Centripetal motion problem

1. Nov 2, 2005

BrimmZERO

"A mass of 3.900 kg is suspended from a 1.450 m long string. It revolves in a horizontal circle.
The tangential speed of the mass is 3.247 m/s. Calculate the angle between the string and the vertical (in degrees)."

Here is a diagram, labelling angle theta I'm supposed to solve for: http://capaserv.physics.mun.ca/msuphysicslib/Graphics/Gtype11/prob03_pendulum.gif

I've deduced so far that: sin(theta) = opp/hyp

In this case, opp = radius and hyp = length of string (L) or (1.450 m)

So sin(theta) = r/L

In turn, r can be solved by means of Fc = mv^2/r, as r = mv^2/Fc

so sin(theta) = mv^2/FcL

M is given, V is given, and L is given. Fc I'm sort of puzzled on, since I can't use the MV^2/R equation again. Any clues?
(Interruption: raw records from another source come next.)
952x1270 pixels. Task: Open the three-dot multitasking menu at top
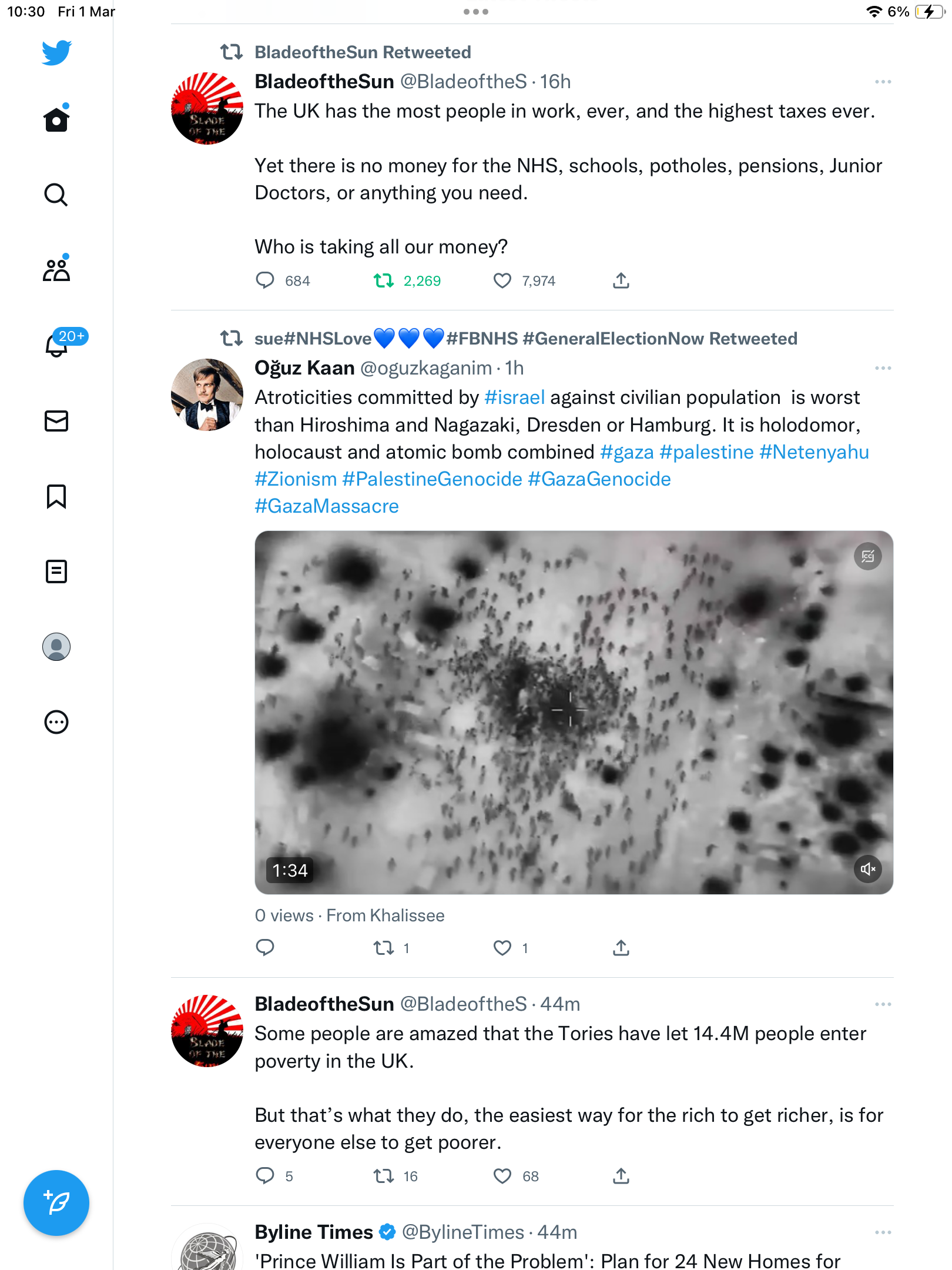(476, 12)
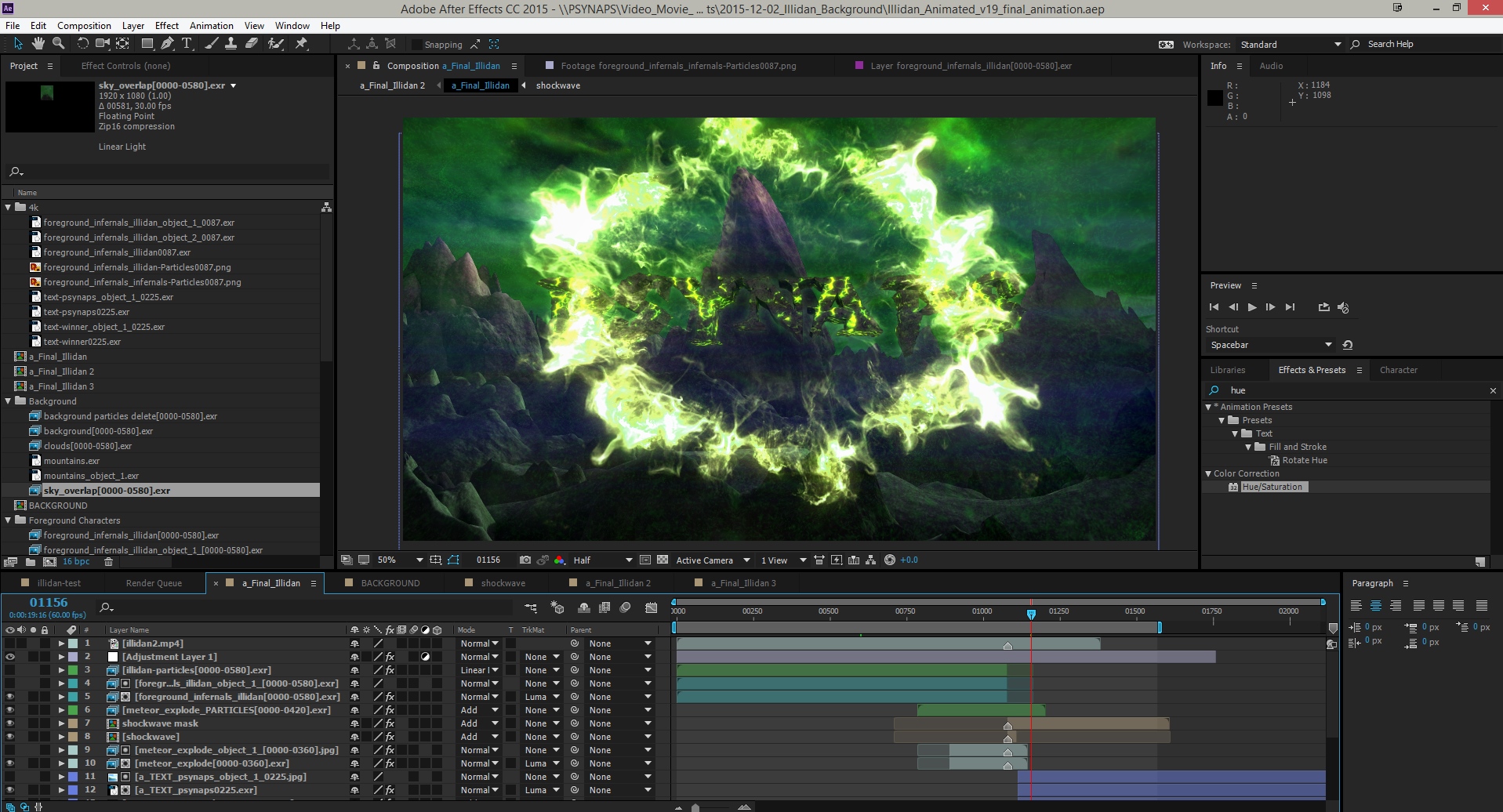Viewport: 1503px width, 812px height.
Task: Click the Rotation tool icon
Action: click(82, 44)
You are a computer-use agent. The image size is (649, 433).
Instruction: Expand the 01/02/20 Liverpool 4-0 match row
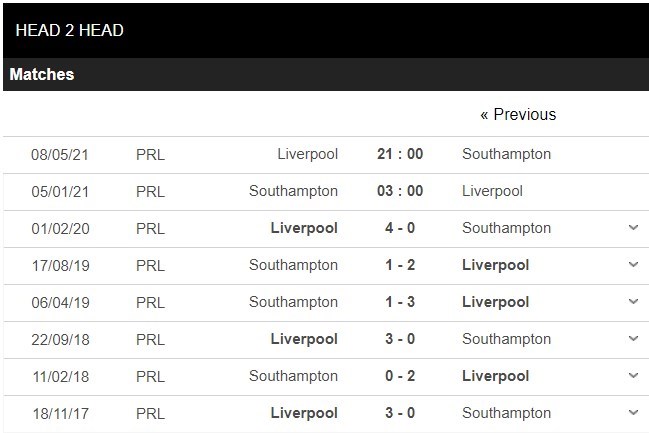click(633, 228)
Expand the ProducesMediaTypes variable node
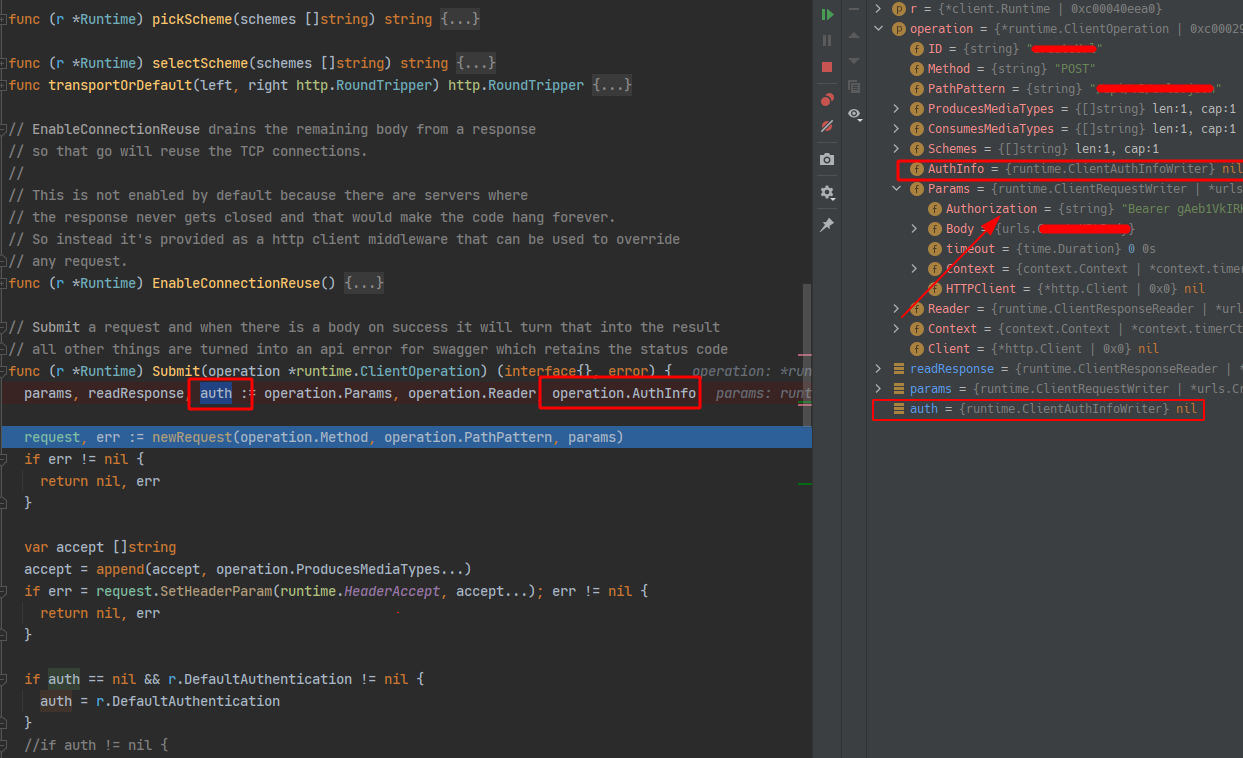 tap(895, 108)
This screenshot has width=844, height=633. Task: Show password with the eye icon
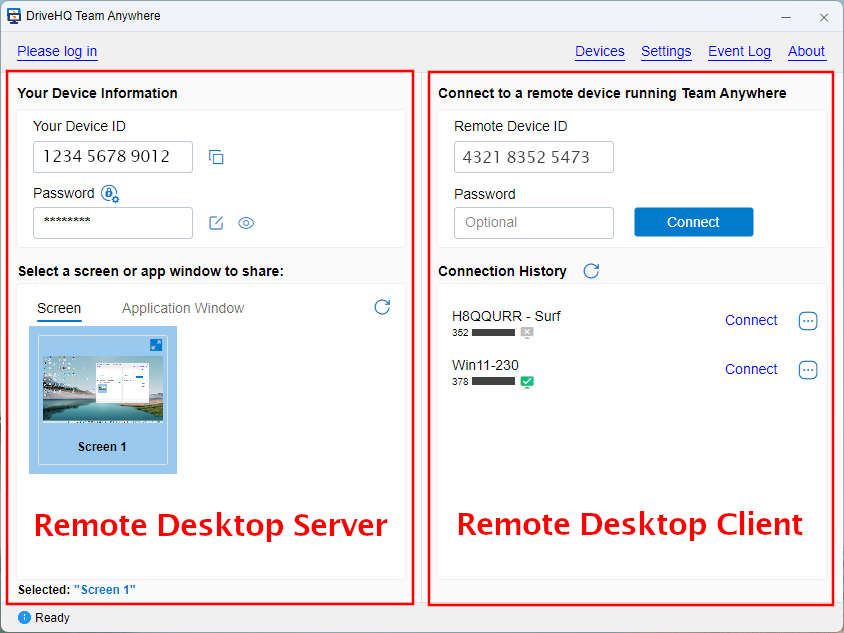[246, 223]
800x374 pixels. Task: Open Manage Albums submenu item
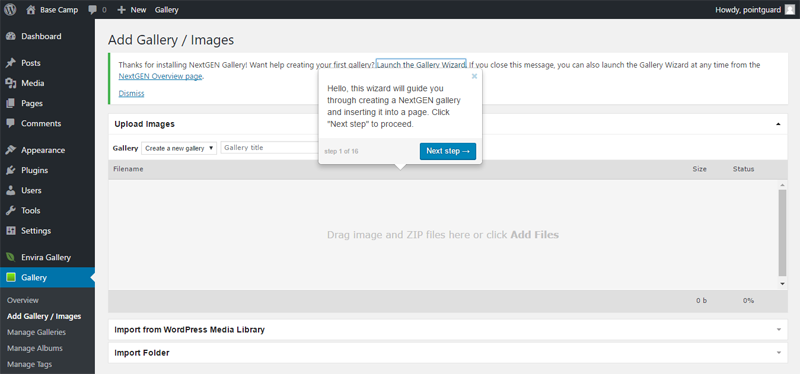pyautogui.click(x=35, y=348)
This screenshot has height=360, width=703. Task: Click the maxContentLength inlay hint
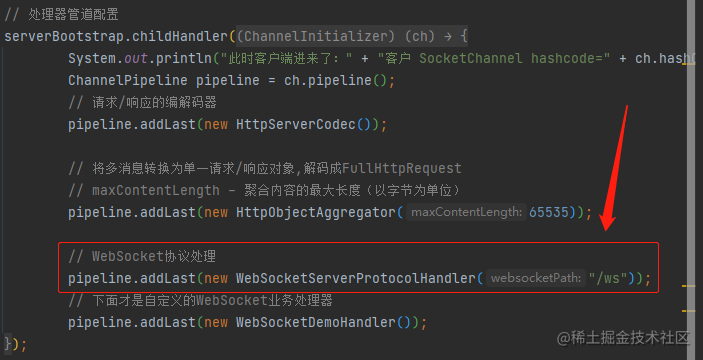tap(466, 212)
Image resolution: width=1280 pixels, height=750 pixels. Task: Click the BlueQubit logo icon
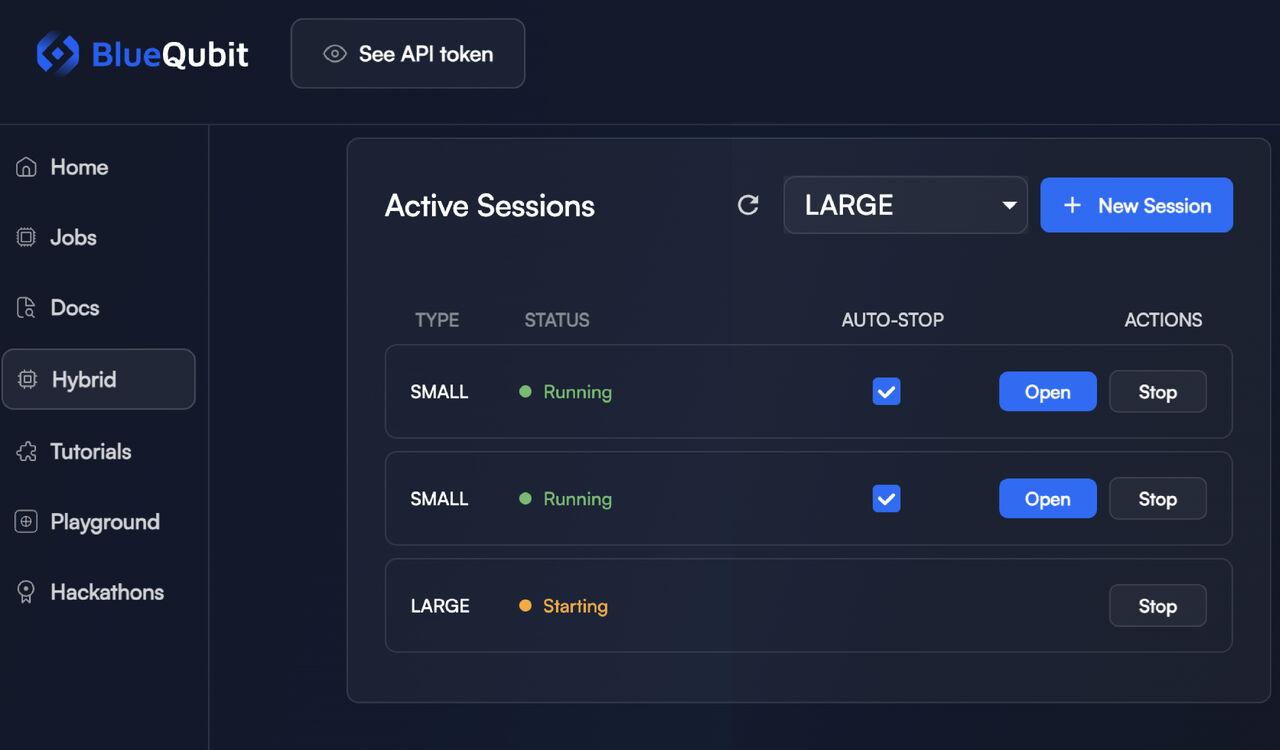click(x=57, y=53)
Last edited by a moderator: Apr 21, 2017
2. Nov 2, 2005

Staff: Mentor

Hint: What provides the centripetal force?
Hint: Consider both vertical and horizontal forces acting on the mass.

3. Nov 2, 2005

BrimmZERO

Okay, I think I'm getting somewhere. Would it be right to say the Fc is equal to the x-factor of the weight of the mass on the string? I could say this therefore:

Fc = mgsin(theta)

and then

sin(theta) = mv^2/mgsin(theta)L

which would cancel mass, giving me:

sin(theta) = v^2/gsin(theta)L

would that be right? or is mass even significant in this problem?

4. Nov 3, 2005

Staff: Mentor

Not right. For one thing, the weight of the mass acts down--it has no horizontal component.

Try this: Identify all the forces acting on the mass. (There are two forces.) Then consider horizontal and vertical components.